L'automobiliste qui avait agressé un homme aveugle à Paris il y a quelques semaines a été condamné, le 16 juillet 2019, à des amendes et à une suspension de permis. Le tribunal correctionnel a condamné cet Espagnol de 68 ans, retraité du bâtiment, à 2.000 euros d'amende dont 1.000 avec sursis et 18 mois de suspension de permis pour avoir menacé le piéton - des "violences volontaires sur personne vulnérable" ayant entraîné une incapacité totale de travail (ITT) de quatre jours. Il l'a également condamné à deux amendes, de 750 euros pour violences sans ITT sur le frère jumeau de l'homme déficient visuel, qu'il avait giflé, et de 250 euros pour le refus de priorité. Il devra verser 1.800 euros de dommages et intérêts à la personne aveugle, 1.500 à son frère et 1.000 euros à chacun au titre des frais de justice.
Les faits
L'affaire avait trouvé un écho médiatique grâce à une vidéo relayée sur les réseaux sociaux, filmée par un policier en civil qui roulait à vélo avec une camera GoPro allumée. La vidéo montre un homme aveugle muni d'une canne blanche s'engageant avec un accompagnateur sur un passage pour piétons dans le XIIe arrondissement de Paris, le 16 juin. Une berline noire frôle les deux hommes, leur coupant la priorité. L'accompagnateur donne un coup sur le toit de la voiture qui s'arrête. Le chauffeur descend et agresse physiquement et verbalement l'accompagnateur, lui assénant des claques. Il s'en prend également à son frère, lui criant "Enlève tes lunettes, je vais te frapper".
Incivilités nombreuses
Un témoin essaie d'intervenir ainsi que l'épouse de l'automobiliste.

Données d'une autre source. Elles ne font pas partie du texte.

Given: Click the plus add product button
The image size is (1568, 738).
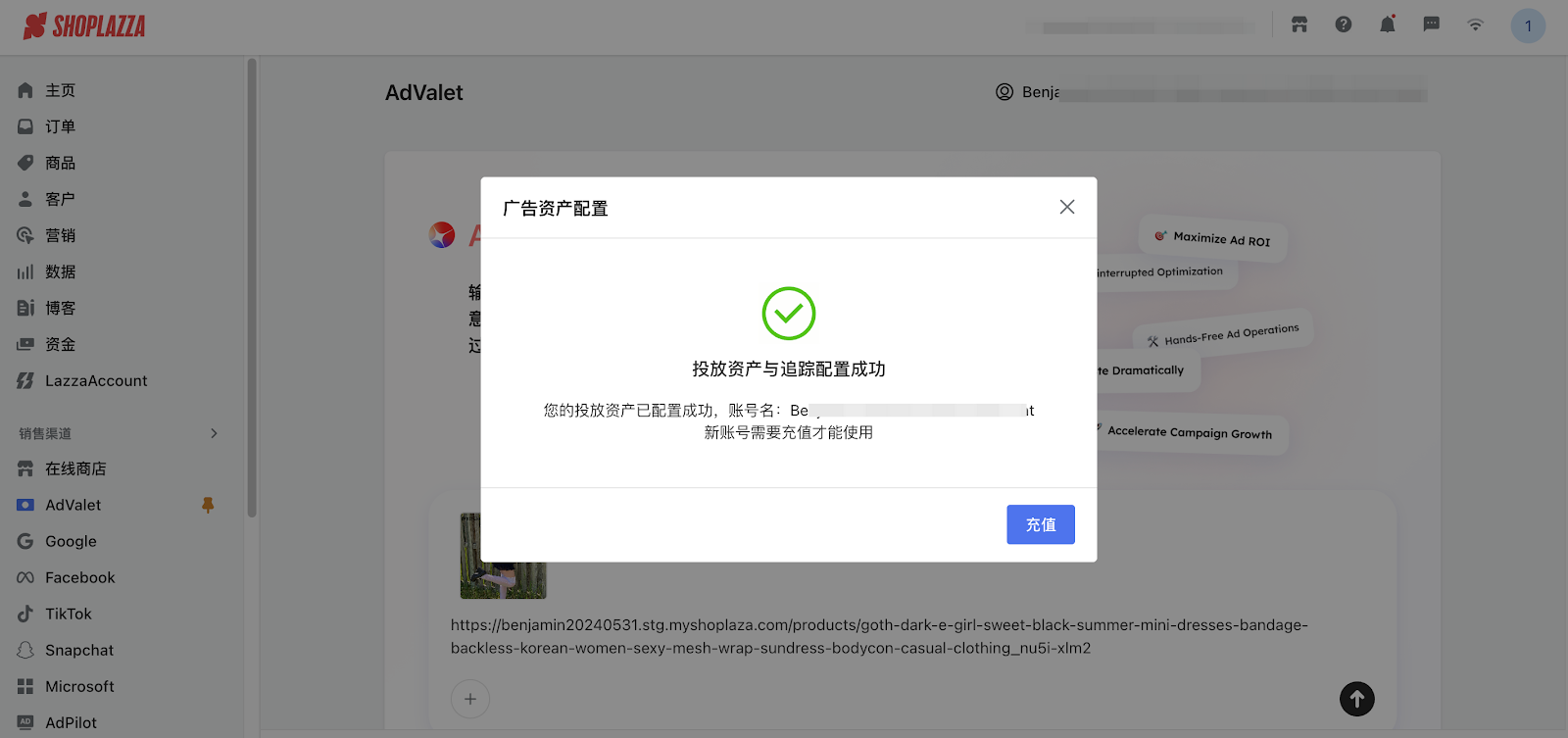Looking at the screenshot, I should tap(470, 699).
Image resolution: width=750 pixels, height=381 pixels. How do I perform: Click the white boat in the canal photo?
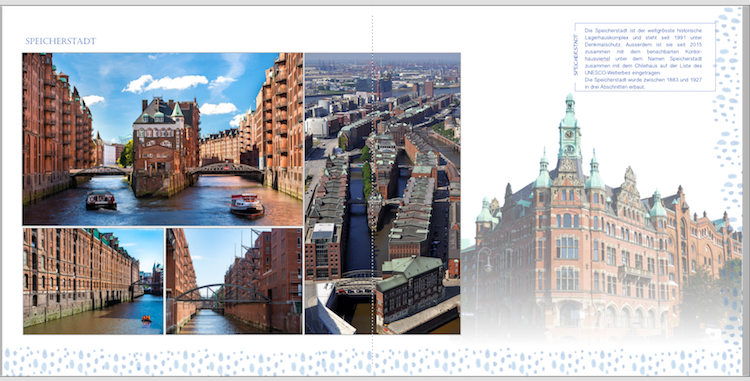(246, 205)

Lorsque le témoin annonce qu'il va appeler la police, l'homme et la femme remontent dans leur voiture et s'en vont. "Je ne sais pas ce qu'il s'est passé, je me suis très mal comporté", a résumé le prévenu, contrit et demandant "pardon". "J'étais dans un état de colère... Il me semblait que j'avais le temps de passer" sans marquer l'arrêt, a-t-il expliqué, ajoutant que le coup frappé sur sa voiture avait rendu son épouse nerveuse. L'homme aveugle, qui a craint d'être frappé sans pouvoir évaluer la situation, a expliqué avoir ressenti a posteriori un "stress" élevé, s'être plusieurs fois "refait le film". "On a l'habitude des incivilités à Paris mais c'est la première fois que nous avons à faire à quelque chose de violent", a témoigné son frère.
Handicap pas assez visible ?
Trois associations ou fédérations défendant les personnes aveugles ont été déboutées, le tribunal estimant que si "la vulnérabilité" du piéton était apparente, "aucun élément ne démontre que le prévenu avait conscience qu'il était non-voyant ou malvoyant" lorsqu'il l'a menacé. Le procureur avait requis des amendes et l'annulation de son permis de conduire, décrivant une scène "édifiante" et estimant que le retraité ne pouvait ignorer que l'un des piétons était aveugle. Le prévenu "a toujours dit qu'il ne s'en est rendu compte qu'au moment" où il l'a menacé, avait répondu son avocate, Me Marie Monsef: "Vous (avez affaire à) des violences physiques avec désistement volontaire". Elle avait demandé sa relaxe s'agissant des violences psychologiques contre l'homme non-voyant, estimant que l'infraction n'était pas caractérisée mais admettant "un comportement inacceptable".